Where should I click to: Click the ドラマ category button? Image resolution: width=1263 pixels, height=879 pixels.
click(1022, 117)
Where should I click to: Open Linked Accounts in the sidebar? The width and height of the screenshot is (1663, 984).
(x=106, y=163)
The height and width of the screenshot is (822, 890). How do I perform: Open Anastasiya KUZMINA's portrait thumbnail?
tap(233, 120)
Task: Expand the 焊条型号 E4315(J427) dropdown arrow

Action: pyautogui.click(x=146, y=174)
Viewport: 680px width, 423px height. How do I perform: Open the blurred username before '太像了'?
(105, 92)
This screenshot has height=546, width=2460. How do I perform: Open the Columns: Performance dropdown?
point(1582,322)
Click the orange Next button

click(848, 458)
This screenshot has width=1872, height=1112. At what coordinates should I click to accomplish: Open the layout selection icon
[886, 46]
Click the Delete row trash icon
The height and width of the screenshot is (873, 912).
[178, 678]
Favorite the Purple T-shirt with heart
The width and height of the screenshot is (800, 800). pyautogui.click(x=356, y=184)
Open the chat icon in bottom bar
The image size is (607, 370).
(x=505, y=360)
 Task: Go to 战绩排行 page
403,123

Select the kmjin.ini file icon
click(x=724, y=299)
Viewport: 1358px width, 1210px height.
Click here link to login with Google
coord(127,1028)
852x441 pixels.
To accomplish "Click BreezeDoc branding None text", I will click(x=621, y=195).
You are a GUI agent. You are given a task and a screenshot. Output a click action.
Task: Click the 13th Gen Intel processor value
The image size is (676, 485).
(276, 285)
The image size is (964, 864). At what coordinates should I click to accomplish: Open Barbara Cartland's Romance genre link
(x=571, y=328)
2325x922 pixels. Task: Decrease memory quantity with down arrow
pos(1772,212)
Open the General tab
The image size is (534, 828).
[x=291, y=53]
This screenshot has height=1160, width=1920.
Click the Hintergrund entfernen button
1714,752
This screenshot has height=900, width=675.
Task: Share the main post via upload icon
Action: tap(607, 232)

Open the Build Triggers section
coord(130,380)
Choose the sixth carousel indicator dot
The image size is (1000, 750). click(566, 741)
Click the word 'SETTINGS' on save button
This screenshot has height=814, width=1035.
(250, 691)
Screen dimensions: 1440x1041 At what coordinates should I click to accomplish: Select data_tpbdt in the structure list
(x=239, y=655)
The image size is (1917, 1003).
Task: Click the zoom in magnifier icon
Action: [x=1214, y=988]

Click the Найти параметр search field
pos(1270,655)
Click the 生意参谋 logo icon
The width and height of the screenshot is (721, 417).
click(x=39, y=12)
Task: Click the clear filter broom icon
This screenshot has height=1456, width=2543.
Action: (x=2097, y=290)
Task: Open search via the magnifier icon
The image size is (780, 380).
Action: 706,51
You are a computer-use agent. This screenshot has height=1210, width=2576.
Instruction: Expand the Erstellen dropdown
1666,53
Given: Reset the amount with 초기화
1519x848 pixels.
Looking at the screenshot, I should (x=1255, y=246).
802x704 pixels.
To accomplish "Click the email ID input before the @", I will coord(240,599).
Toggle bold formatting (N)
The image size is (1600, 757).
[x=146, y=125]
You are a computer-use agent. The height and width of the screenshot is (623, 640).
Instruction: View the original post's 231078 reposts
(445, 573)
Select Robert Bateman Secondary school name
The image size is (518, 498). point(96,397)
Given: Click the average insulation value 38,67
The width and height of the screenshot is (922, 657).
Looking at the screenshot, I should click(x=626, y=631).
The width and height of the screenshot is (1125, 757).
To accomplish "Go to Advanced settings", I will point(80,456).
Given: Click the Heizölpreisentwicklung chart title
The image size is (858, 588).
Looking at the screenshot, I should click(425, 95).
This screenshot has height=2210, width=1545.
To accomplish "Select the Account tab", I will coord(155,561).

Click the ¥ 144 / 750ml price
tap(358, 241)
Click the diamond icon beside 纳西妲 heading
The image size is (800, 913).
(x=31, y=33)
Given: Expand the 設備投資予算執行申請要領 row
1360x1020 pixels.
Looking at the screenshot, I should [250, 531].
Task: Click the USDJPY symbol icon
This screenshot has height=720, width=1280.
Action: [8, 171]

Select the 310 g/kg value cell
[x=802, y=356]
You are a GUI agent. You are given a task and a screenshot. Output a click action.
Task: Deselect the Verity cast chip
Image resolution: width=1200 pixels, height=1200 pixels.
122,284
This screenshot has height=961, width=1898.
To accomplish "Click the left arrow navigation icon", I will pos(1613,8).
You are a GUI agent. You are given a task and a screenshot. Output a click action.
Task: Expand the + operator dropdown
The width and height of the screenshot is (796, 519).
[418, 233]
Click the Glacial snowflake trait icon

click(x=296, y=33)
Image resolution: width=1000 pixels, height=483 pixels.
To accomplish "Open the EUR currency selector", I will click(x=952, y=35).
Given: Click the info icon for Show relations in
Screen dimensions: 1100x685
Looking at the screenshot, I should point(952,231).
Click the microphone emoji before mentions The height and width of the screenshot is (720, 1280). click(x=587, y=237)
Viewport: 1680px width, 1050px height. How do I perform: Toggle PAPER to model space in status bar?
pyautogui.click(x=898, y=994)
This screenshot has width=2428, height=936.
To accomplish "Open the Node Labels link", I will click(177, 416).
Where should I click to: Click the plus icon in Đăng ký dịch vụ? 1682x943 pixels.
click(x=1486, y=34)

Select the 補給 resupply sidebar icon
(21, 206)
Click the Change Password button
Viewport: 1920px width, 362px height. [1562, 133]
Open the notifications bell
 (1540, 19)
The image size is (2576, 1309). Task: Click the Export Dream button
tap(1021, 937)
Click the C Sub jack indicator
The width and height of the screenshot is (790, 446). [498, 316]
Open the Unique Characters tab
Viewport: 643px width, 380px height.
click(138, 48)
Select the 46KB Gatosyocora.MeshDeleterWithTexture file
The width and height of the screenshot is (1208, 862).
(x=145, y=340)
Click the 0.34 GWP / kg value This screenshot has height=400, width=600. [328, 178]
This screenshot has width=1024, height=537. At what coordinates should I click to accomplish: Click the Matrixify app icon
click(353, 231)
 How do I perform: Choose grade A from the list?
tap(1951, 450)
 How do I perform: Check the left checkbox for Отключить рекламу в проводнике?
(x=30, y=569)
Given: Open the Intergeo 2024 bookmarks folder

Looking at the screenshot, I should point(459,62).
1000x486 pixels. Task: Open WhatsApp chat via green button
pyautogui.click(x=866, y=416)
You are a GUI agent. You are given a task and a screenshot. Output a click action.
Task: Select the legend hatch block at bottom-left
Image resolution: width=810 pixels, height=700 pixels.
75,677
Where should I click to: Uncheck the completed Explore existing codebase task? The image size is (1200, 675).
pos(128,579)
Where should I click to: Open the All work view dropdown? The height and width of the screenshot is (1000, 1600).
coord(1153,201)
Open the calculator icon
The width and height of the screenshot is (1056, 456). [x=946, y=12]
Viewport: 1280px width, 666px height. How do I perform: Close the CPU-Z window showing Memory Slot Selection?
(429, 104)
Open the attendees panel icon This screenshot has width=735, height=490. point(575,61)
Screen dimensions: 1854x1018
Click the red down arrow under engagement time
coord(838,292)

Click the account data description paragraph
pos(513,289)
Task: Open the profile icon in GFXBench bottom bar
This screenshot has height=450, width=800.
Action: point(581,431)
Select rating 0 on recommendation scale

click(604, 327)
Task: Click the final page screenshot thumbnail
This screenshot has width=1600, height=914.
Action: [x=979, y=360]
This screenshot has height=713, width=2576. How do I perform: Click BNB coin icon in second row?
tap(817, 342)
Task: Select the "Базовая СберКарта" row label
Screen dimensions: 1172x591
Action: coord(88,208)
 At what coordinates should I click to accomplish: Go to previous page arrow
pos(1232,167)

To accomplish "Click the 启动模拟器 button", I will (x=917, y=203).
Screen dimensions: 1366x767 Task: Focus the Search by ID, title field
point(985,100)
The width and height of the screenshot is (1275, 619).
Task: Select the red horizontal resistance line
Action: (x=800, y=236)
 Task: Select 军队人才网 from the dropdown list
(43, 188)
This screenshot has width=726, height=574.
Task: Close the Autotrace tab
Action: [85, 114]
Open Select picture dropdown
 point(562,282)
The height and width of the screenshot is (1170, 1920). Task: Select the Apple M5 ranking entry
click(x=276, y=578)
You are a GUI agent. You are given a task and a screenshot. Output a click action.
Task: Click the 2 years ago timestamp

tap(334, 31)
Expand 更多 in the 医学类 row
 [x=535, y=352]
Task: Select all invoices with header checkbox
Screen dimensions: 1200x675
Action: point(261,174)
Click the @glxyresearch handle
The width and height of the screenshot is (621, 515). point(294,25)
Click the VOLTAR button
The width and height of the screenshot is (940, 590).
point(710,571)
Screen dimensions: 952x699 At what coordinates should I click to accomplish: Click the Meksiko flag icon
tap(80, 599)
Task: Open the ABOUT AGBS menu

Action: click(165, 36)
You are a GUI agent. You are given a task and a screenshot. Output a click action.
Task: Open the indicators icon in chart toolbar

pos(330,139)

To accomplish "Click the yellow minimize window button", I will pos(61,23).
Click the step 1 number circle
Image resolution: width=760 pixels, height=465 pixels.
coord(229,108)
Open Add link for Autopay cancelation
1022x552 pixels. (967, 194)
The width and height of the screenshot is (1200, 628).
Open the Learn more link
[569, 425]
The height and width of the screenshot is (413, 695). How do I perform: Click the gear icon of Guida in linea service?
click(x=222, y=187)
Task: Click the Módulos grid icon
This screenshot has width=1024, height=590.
┄┄┄┄┄┄┄┄┄┄
Problem statement => Reproduce without alteration the stretch of items from the line containing "Choose the sixth carousel indicator dot" through the line containing "Action: [x=1214, y=988]", including both of those lines.

Response to the task =>
Choose the sixth carousel indicator dot
The image size is (1000, 750). click(566, 741)
Click the word 'SETTINGS' on save button
This screenshot has height=814, width=1035.
(250, 691)
Screen dimensions: 1440x1041 At what coordinates should I click to accomplish: Select data_tpbdt in the structure list
(x=239, y=655)
The image size is (1917, 1003).
Task: Click the zoom in magnifier icon
Action: [x=1214, y=988]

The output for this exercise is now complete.